# REQUIRED TASK
Rewrite the items below, swapping every "Find the location of" for "Locate" and keeping everything else the same.

- - - - - - -

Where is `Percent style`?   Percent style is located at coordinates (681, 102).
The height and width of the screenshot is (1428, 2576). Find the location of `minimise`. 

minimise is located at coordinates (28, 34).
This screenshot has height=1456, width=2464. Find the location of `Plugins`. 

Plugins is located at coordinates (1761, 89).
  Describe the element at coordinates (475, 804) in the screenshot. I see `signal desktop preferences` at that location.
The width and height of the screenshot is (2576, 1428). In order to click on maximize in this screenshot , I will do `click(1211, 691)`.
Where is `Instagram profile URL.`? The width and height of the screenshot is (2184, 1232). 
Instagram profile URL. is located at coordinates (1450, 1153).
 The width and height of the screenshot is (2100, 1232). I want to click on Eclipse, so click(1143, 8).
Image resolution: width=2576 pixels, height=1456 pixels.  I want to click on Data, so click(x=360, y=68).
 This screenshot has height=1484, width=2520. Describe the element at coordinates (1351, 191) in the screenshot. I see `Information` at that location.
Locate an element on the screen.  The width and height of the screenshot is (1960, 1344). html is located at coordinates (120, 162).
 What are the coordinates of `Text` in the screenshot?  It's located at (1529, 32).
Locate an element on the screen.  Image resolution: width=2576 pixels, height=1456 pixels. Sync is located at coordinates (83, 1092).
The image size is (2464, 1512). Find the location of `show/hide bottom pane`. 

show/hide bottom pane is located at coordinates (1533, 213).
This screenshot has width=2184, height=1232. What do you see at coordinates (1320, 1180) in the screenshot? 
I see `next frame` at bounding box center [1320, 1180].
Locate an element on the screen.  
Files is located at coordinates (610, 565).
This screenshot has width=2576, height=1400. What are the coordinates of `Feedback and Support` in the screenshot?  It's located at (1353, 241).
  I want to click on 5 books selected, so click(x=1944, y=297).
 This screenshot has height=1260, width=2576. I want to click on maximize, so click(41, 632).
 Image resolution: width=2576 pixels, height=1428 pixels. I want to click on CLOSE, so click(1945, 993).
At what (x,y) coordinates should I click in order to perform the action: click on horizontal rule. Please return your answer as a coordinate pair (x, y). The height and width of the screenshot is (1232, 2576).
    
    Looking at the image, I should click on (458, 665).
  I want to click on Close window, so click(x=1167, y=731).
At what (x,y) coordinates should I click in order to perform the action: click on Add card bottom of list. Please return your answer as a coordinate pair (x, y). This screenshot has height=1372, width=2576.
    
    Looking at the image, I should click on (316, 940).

- - - - - - -

# EXERCISE SOLUTION
Where is `Percent style`?   Percent style is located at coordinates (681, 102).
The height and width of the screenshot is (1428, 2576). Locate `minimise`. 

minimise is located at coordinates (28, 34).
This screenshot has height=1456, width=2464. Locate `Plugins`. 

Plugins is located at coordinates (1761, 89).
  Describe the element at coordinates (475, 804) in the screenshot. I see `signal desktop preferences` at that location.
The width and height of the screenshot is (2576, 1428). In order to click on maximize in this screenshot , I will do `click(1211, 691)`.
Where is `Instagram profile URL.`? The width and height of the screenshot is (2184, 1232). 
Instagram profile URL. is located at coordinates (1450, 1153).
 The width and height of the screenshot is (2100, 1232). I want to click on Eclipse, so click(1143, 8).
Image resolution: width=2576 pixels, height=1456 pixels.  I want to click on Data, so click(x=360, y=68).
 This screenshot has height=1484, width=2520. Describe the element at coordinates (1351, 191) in the screenshot. I see `Information` at that location.
Locate an element on the screen.  The width and height of the screenshot is (1960, 1344). html is located at coordinates (120, 162).
 What are the coordinates of `Text` in the screenshot?  It's located at (1529, 32).
Locate an element on the screen.  Image resolution: width=2576 pixels, height=1456 pixels. Sync is located at coordinates (83, 1092).
The image size is (2464, 1512). Locate `show/hide bottom pane`. 

show/hide bottom pane is located at coordinates (1533, 213).
This screenshot has width=2184, height=1232. What do you see at coordinates (1320, 1180) in the screenshot? 
I see `next frame` at bounding box center [1320, 1180].
Locate an element on the screen.  
Files is located at coordinates (610, 565).
This screenshot has width=2576, height=1400. What are the coordinates of `Feedback and Support` in the screenshot?  It's located at (1353, 241).
  I want to click on 5 books selected, so click(x=1944, y=297).
 This screenshot has height=1260, width=2576. I want to click on maximize, so click(41, 632).
 Image resolution: width=2576 pixels, height=1428 pixels. I want to click on CLOSE, so click(1945, 993).
At what (x,y) coordinates should I click in order to perform the action: click on horizontal rule. Please return your answer as a coordinate pair (x, y). The height and width of the screenshot is (1232, 2576).
    
    Looking at the image, I should click on (458, 665).
  I want to click on Close window, so click(x=1167, y=731).
At what (x,y) coordinates should I click in order to perform the action: click on Add card bottom of list. Please return your answer as a coordinate pair (x, y). This screenshot has height=1372, width=2576.
    
    Looking at the image, I should click on (316, 940).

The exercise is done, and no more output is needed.